The stigma of the crimes of communal violence could have been reduced to some extent if at least sincere efforts were made to provide relief and rehabilitation to the victims of violence and the resulting displacement. But the Modi Government behaved as if it just did not care for the victims, providing the minimum relief at its camps and then dismantling these camps all too soon. This reveals how aggressive the Modi mindset is inherently towards minorities - an aggressiveness that prevents any amends being made even for the worst wrongs.

THIS aggressiveness towards significant sections of citizens makes Modi a threat to democracy. A similar aggressiveness is seen while promoting regional interests, at times leading to aggre-ssiveness against the Central Government and at times against people’s movements. This can also be very dangerous for democracy. When the Narmada Bachao Andolan raised the issue of displaced people and tried to argue that without sacrificing Gujarat’s interests many people can still be saved from displacement, Modi became extremely aggressive and his tantrums created a situation where a free debate based on facts could not take place. But the same Modi Government could not get ready the canal infrastructure in time to use the available water properly. The same Modi Government actually snatched away the share of Gujarat’s water-starved villagers to allocate more water to big industries and cities.

This aggressiveness is so widely pervading that it even alienates Modi’s colleagues within the government, the ruling party with its sister organisations. Haren Pandya, his Revenue Minister, had pleaded with journalists not to name him as the source of information which indicted Modi for his role in communal violence as he would be killed if his role in providing this information became known. He was actually killed after some time. Ultimately, this all-pervading aggressiveness has even alienated those who were closest to Modi in his professional and personal life.

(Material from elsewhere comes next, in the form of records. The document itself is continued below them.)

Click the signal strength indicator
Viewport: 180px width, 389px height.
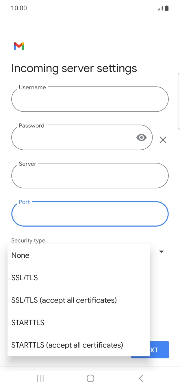point(159,8)
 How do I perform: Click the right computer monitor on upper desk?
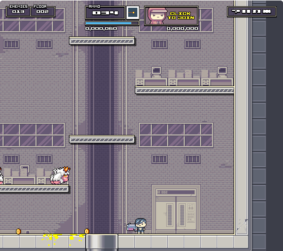(x=222, y=72)
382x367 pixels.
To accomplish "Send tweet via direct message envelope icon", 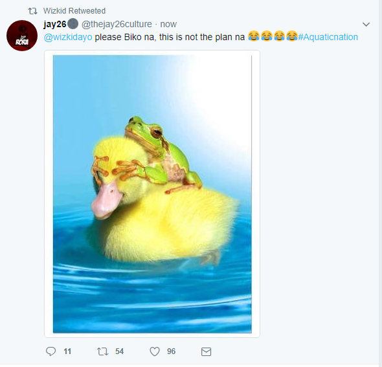I will tap(206, 351).
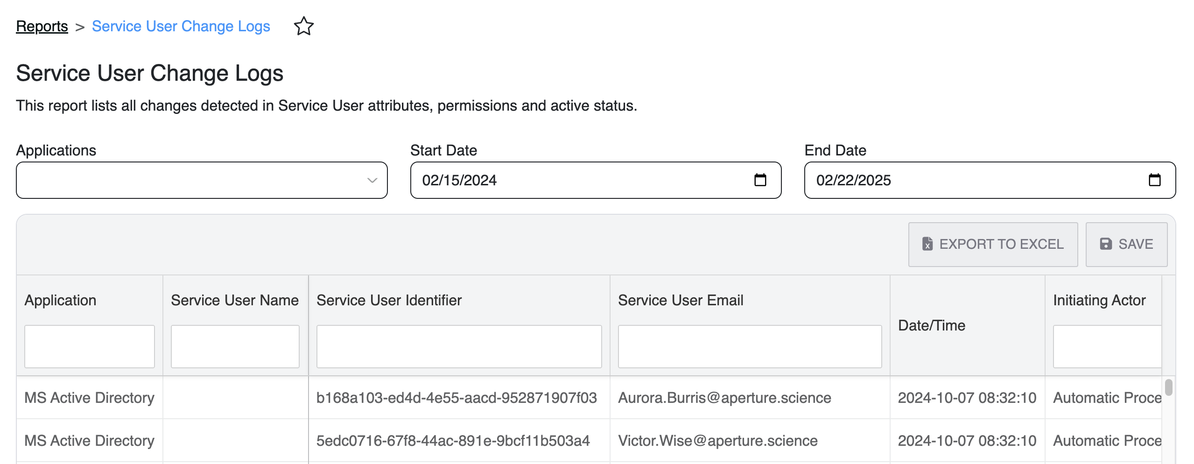Click the Service User Email filter field
The image size is (1194, 464).
tap(749, 346)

So what is the society that the Modi model seeks to create? In the Tehelka tapes one of the perpetrators of the year 2002 carnage speaks in boastful details right in front of his wife about a woman he raped. Such are the people who are called the defenders of faith in the Modi raj. There cannot be any doubt that the ‘Modi Model’ is not only a very divisive one, it is also a society in which the worst hypocrisy is practised as shocking injustice, violence and discrimination are allowed under the garb of protecting faith and promoting religion.

When hypocrisy rules, is it any wonder that inconvenient data is shoved aside and other data is given new interpretations to create a false impression of prosperity in a situation of increasing farmers’ suicides, indebtedness and displacement? At a time when in terms of narrow GDP indicators, the entire national economy is recording fast growth, it is only to be expected that a coastal State, always known for its lead in trade and entrepreneurship, will record somewhat higher than the national growth. But the ‘Modi Model’ cannot run away from the reality of increasing malnutrition, displacement, farmers’ crisis, indebtedness and threats to food security. Industries introduced rapidly without considera-tion of their environmental and social costs may inflate investment figures today, but can prove costly tomorrow.

Stable, sustainable, balanced development is likely to take place when the creative energies of diverse people can be harnessed for common goals of welfare of all. But when aggressiveness at various levels of society spreads alienation and hostility, the inflow of outside funds alone cannot create the conditions for balanced development. The cause of development is not helped when peace and harmony are deliberately violated. The ‘Modi Model’ cannot provide sustainable development which needs conditions of peace and harmony as well as concerns for environment and livelihood protection and safety.